La LILA Onlus – Lega Italiana per la Lotta contro l’Aids, ha partecipato alla XXVII Conferenza sui Retrovirus ed Infezioni Opportunistiche – CROI 2020, andata in scena a Boston, negli Stati Uniti, dall’8 all’11 marzo 2020. Tra le tante notizie, spicca quella che ha visto gli scienziati sviluppare il primo vaccino che induce le cellule umane a generare anticorpi ampiamente neutralizzanti contro l’HIV.
La maggior parte dei vaccini funziona inducendo le cellule B del sistema immunitario a produrre anticorpi. Sebbene in passato alcune sperimentazioni avessero dimostrato che certi vaccini per l’HIV possono indurre risposte anticorpali al virus, questi si sono rivelati inefficaci (come nel caso del recente studio HVTN 702) o solo marginalmente efficaci (come nello studio sul vaccino RV 144). Gli anticorpi ampiamente neutralizzanti (bNAb) potrebbero costituire la base di potenti vaccini e trattamenti, anche grazie alla loro azione contro un’ampia varietà di ceppi virali. L’anno scorso, un vaccino oggetto di studio ha indotto con successo la produzione di bNAb nelle scimmie.
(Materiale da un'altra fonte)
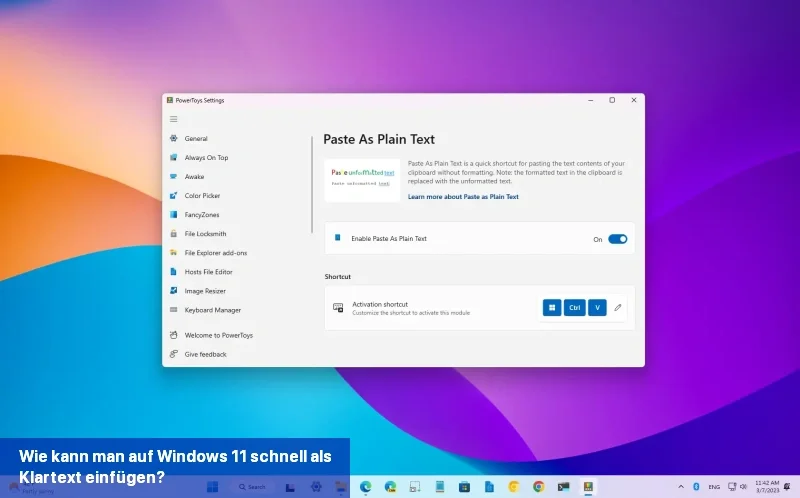Click the Ctrl key shortcut button

click(x=574, y=308)
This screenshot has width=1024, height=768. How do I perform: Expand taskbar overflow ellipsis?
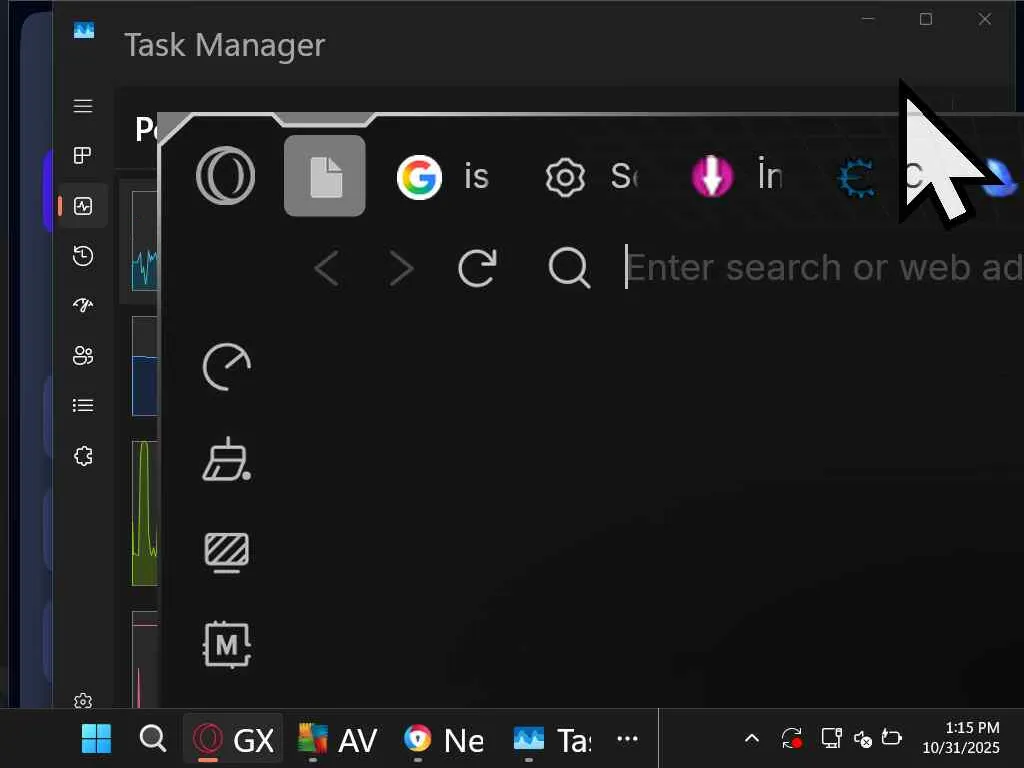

Lo studio è al momento in corso sugli esseri umani.
Ebbene quest’anno, a CROI è stata presentata una tecnologia diversa: uno studio del National Institutes of Health degli Stati Uniti che ha utilizzato un vaccino a vettore virale. Si tratta del guscio dell’adenovirus AAV-8, i cui geni virali sono stati sostituiti da spezzoni di DNA che codificano per la produzione di VRC07, un bNAb ampiamente utilizzato negli studi per sviluppare il trattamento, la PrEP e una cura per l’HIV. In uno studio sulla sicurezza di fase I, il vaccino è stato somministrato a otto volontari HIV-positivi. Ai primi tre volontari è stata somministrata una dose di 50 miliardi di genomi vettoriali per chilogrammo di peso corporeo. Tre mesi dopo, ad altri due volontari è stata somministrata una dose di vaccino contenente dieci volte il numero di vettori per chilogrammo (500 miliardi). Agli ultimi tre volontari è stata somministrata una dose cinquanta volte superiore alla dose originale (2,5 trilioni di vettori/kg). Tutti i volontari a cui è stato somministrato il vaccino hanno prodotto anticorpi VRC07, in misura maggiore o minore. Tuttavia, trattandosi di uno studio sulla sicurezza, non sappiamo ancora se i livelli di VRC07 prodotti siano sufficienti per un effetto antivirale. Questo studio è la prima prova che un vaccino può indurre la produzione di bNAb negli esseri umani.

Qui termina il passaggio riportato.